Though alas, this is not an option for me since I work at a company that greatly values their source code. In fact, the port to the GPU I’m working on was already attempted by a graduate student (but he didn’t get anywhere near the speed up we’re seeing). So we need to be able to compile to binary before shipping the application to hide the source code. (OpenCL source code is incredibly easy to crack, just break on clCreateProgramFromSource in a debugger.) Unfortunately, all the implementations at this time have left this as a feature to complete later (it’s planned for CUDA 3.2).

Thanks for the comments none-the-less.

compile to binary before shipping

How do you know that binaries you compile on your development platform will be compatible with your client’s hardware?

For the foreseeable future we’re going to have to do individual builds for each vendor’s hardware platform. We already do it for x86 vs x64 vs PPC vs sparc. Ideally, we can make “universal” binaries that support the major implementations: NVidia and ATI.

What do the Apple’s and Adobe’s of the world do to hide their OpenCL source code? I imagine game companies run into the same problem with shader code: you don’t want your competitor to get it.

With IBM OpenCL implementation for CELL machine (and Playstation3 as well) you can compile and save the kernel binary.
More, all the examples in their dev kit compile and save the kernels, so you can after load the binary with the option --binary. That because their runtime compiler is terribly SLOW.

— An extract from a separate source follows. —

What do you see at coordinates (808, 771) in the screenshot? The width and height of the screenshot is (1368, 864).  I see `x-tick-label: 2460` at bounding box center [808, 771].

By the way, you can “hide” the source code, using a “code obfuscator”. You can write a simple one, doing a “search and raplace” of variable and function names, replacing them with “weird” names.

P.S: I remember with Doom3 and Quake 4, the shader source core were avaiable, you found the files in the game directory. Most algorithms of Computer Graphics are work of researcers, so they are public. Often game programmers public their algorithms, and discuss them at Game Developer Converence, for example.

Yes, I too find the restrictions on struct members to be a bit bothersome. Though, the problem with pointers as members seems to be endemic to the design of the host-device interface. (That is,
because the host-device API apparently binds a memory address to a particular cl_mem handle in a way that makes it impossible to distinguish a pattern of bits in a struct as indicating a pointer in device
memory, “float * foo” as a struct member isn’t going to work. The best you can do is pass in “int index_into_foo” as a member of the struct. Welcome to the reprise of FORTRAN. )

And compiling the “options” into the kernel isn’t an option for a number of market areas. My clients have real time performance targets, and launching a compilation op in the middle of a run isn’t going to pass muster. Nevermind the issues with kernel source distribution.

Good luck! This is really hard to get right with the current API. E.g., on a Mac, if you compile on an SSE4.2 machine your saved kernel binary will crash on an SSE4.1 or SSSE3 machine with invalid instructions. This is unfortunately not a very well thought-out part of the design.